[Data for locating visible targets]
* BEGIN *

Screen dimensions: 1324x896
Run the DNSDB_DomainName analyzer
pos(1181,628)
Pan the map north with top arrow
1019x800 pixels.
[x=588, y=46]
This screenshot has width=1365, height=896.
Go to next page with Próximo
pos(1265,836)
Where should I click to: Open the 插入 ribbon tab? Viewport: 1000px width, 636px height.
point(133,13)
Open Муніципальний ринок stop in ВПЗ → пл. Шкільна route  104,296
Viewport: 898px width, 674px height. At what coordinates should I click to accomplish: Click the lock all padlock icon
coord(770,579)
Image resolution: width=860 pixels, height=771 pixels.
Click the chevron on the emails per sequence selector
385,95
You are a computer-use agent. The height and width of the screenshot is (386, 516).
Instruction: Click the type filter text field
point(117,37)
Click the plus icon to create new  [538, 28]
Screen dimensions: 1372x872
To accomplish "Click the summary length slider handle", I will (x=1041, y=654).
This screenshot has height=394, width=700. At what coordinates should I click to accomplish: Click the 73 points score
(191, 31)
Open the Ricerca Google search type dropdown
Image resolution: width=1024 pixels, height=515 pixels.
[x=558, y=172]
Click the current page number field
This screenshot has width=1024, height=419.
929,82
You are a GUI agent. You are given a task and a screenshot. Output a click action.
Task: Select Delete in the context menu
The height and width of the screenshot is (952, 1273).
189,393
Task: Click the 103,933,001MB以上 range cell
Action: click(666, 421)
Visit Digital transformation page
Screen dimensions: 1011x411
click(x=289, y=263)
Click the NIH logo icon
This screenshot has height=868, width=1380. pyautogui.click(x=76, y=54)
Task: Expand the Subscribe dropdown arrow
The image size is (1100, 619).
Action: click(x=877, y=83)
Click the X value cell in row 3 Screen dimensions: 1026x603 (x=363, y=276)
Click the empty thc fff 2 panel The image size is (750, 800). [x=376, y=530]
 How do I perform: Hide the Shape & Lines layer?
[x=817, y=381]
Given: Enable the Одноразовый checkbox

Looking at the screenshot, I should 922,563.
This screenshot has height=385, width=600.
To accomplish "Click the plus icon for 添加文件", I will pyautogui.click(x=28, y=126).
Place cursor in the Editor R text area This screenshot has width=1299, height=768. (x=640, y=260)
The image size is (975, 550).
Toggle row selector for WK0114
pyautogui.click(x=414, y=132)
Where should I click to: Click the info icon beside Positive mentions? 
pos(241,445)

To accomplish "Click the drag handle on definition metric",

* END *

• Written exercise
Extract every one of the entries above, copying each line word for word.

• Correct answer
Screen dimensions: 1324x896
Run the DNSDB_DomainName analyzer
pos(1181,628)
Pan the map north with top arrow
1019x800 pixels.
[x=588, y=46]
This screenshot has width=1365, height=896.
Go to next page with Próximo
pos(1265,836)
Where should I click to: Open the 插入 ribbon tab? Viewport: 1000px width, 636px height.
point(133,13)
Open Муніципальний ринок stop in ВПЗ → пл. Шкільна route  104,296
Viewport: 898px width, 674px height. At what coordinates should I click to accomplish: Click the lock all padlock icon
coord(770,579)
Image resolution: width=860 pixels, height=771 pixels.
Click the chevron on the emails per sequence selector
385,95
You are a computer-use agent. The height and width of the screenshot is (386, 516).
Instruction: Click the type filter text field
point(117,37)
Click the plus icon to create new  [538, 28]
Screen dimensions: 1372x872
To accomplish "Click the summary length slider handle", I will (x=1041, y=654).
This screenshot has height=394, width=700. At what coordinates should I click to accomplish: Click the 73 points score
(191, 31)
Open the Ricerca Google search type dropdown
Image resolution: width=1024 pixels, height=515 pixels.
[x=558, y=172]
Click the current page number field
This screenshot has width=1024, height=419.
929,82
You are a GUI agent. You are given a task and a screenshot. Output a click action.
Task: Select Delete in the context menu
The height and width of the screenshot is (952, 1273).
189,393
Task: Click the 103,933,001MB以上 range cell
Action: click(666, 421)
Visit Digital transformation page
Screen dimensions: 1011x411
click(x=289, y=263)
Click the NIH logo icon
This screenshot has height=868, width=1380. pyautogui.click(x=76, y=54)
Task: Expand the Subscribe dropdown arrow
The image size is (1100, 619).
Action: click(x=877, y=83)
Click the X value cell in row 3 Screen dimensions: 1026x603 (x=363, y=276)
Click the empty thc fff 2 panel The image size is (750, 800). [x=376, y=530]
 How do I perform: Hide the Shape & Lines layer?
[x=817, y=381]
Given: Enable the Одноразовый checkbox

Looking at the screenshot, I should 922,563.
This screenshot has height=385, width=600.
To accomplish "Click the plus icon for 添加文件", I will pyautogui.click(x=28, y=126).
Place cursor in the Editor R text area This screenshot has width=1299, height=768. (x=640, y=260)
The image size is (975, 550).
Toggle row selector for WK0114
pyautogui.click(x=414, y=132)
Where should I click to: Click the info icon beside Positive mentions? 
pos(241,445)

To accomplish "Click the drag handle on definition metric",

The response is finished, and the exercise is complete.